Omdat God u niet gestraft heeft, zijt gij brooddronken en vermetel geworden, en hebt gij gezegd: “hoe zou het God weten. En zou er wetenschap zijn bij de Allerhoogste?” Gij meent, dat Hij ten enenmale is, gelijk gij, en dat Hij nooit met u in het gericht zal treden. Gij waant, dat zijn zwaard in de schede geroest, en zijn arm verkort is. Vreemde waanzin van het kwaad, dat gij de lankmoedigheid die u tot bekering roept, in een reden verkeert om nog meer te zondigen! Hoe! Als Jehovah u spaart, opdat gij u tot Hem zult wenden, zal dan juist dat sparen u de voet van uw rebellie doen opheffen? Dat is geschied. Tot aan dit uur bent gij verhard in plaats van vertederd. Gij bent ouder geworden, maar gij bent niet wijzer, of het moest zijn met Satans listigheid om wijzer te zijn in de zonde. Het Evangelie heeft op u niet meer dezelfde uitwerking als het gehad heeft.
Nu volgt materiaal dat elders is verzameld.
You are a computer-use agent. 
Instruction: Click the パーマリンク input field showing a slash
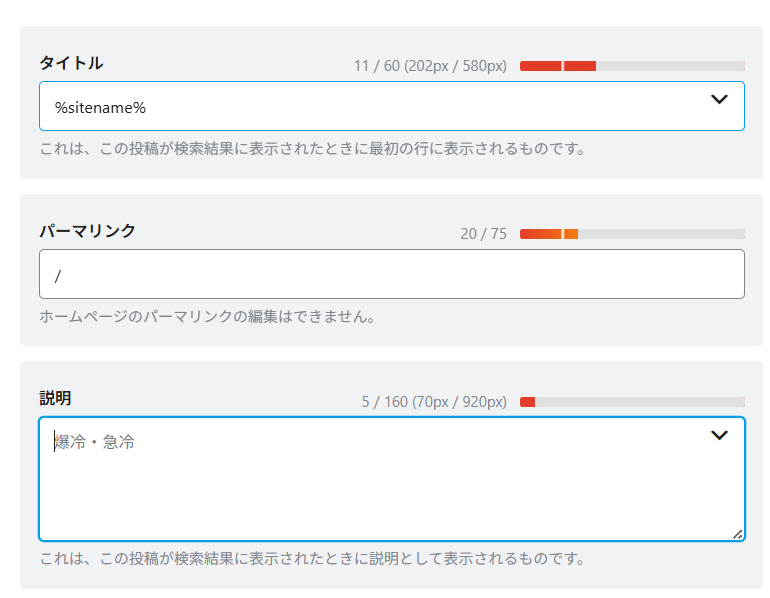pos(390,274)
Deze stem kon uw ziel doen sidderen, en uw bloed doen stollen in uw aderen, maar zij kan dit nu niet meer. Deze ogen hebben u aangezien, en dan was het u, alsof zij vlammen schoten, maar nu schijnen zij u zo dof als lood. Voorheen stroomden u de tranen uit de ogen, als wij u spraken van de toekomende toorn; er waren tranen van medelijden met uw eigen ziel; maar ach! Zo is het thans niet met u. Gij zult uw eigen weg gaan, en onze ernstige woorden zullen u slechts als het gefluit zijn van de wind. En onze dringendste smeekredenen als het liedje van een kind. O God, het is voorwaar zeer redelijk en billijk, dat Gij uw scherpe bijl opheft en zegt: “Houw hem uit.” Ik denk, dat ik de gestrengheid van God overvloedig zou kunnen rechtvaardigen, indien Hij haar thans gebruikte, wanneer ik bemerk, dat al zijn sparen van u geen andere uitwerking op u gehad heeft, dan u erger te maken. En dat er in weerwil van al die lange jaren van wachten geen enkel teken van vooruitgang te bespeuren is. Indien Hij zegt: “Houw hem uit”, dan moeten, beide recht en billijkheid zeggen: ja, Heere, het is recht dat dit geschiede.”
4. Maar er zijn nog andere redenen, waarom dit “Houw hem uit” volkomen billijk is, als wij aan de eigenaar en aan de andere bomen denken. Ten eerste: hier is een boom, die hoegenaamd geen vrucht voortbrengt. En bijgevolg nergens toe nuttig is. Het is als geld, dat onvoordelig belegd is, geen rente oplevert, en de bezitter dus een groot verlies doet lijden. Waartoe dient het hem te houden? De dode boom is noch tot gebruik noch tot versiering geschikt; hij kan geen dienst doen en geen genoegen verschaffen. O gewis! Houw hem uit. En evenzo is het met u, o zondaar; waartoe zijt gij tot nut? Gij zijt nuttig voor uw kinderen, voor uw gezin; in zaken kunt gij ook wel nuttig wezen voor de wereld in het algemeen; maar de wereld heeft u niet gemaakt; uw kinderen, en uw gezin hebben u niet geschapen, God heeft u gemaakt; God heeft u geplant; God is uw Eigenaar – en gij hebt niets gedaan voor God.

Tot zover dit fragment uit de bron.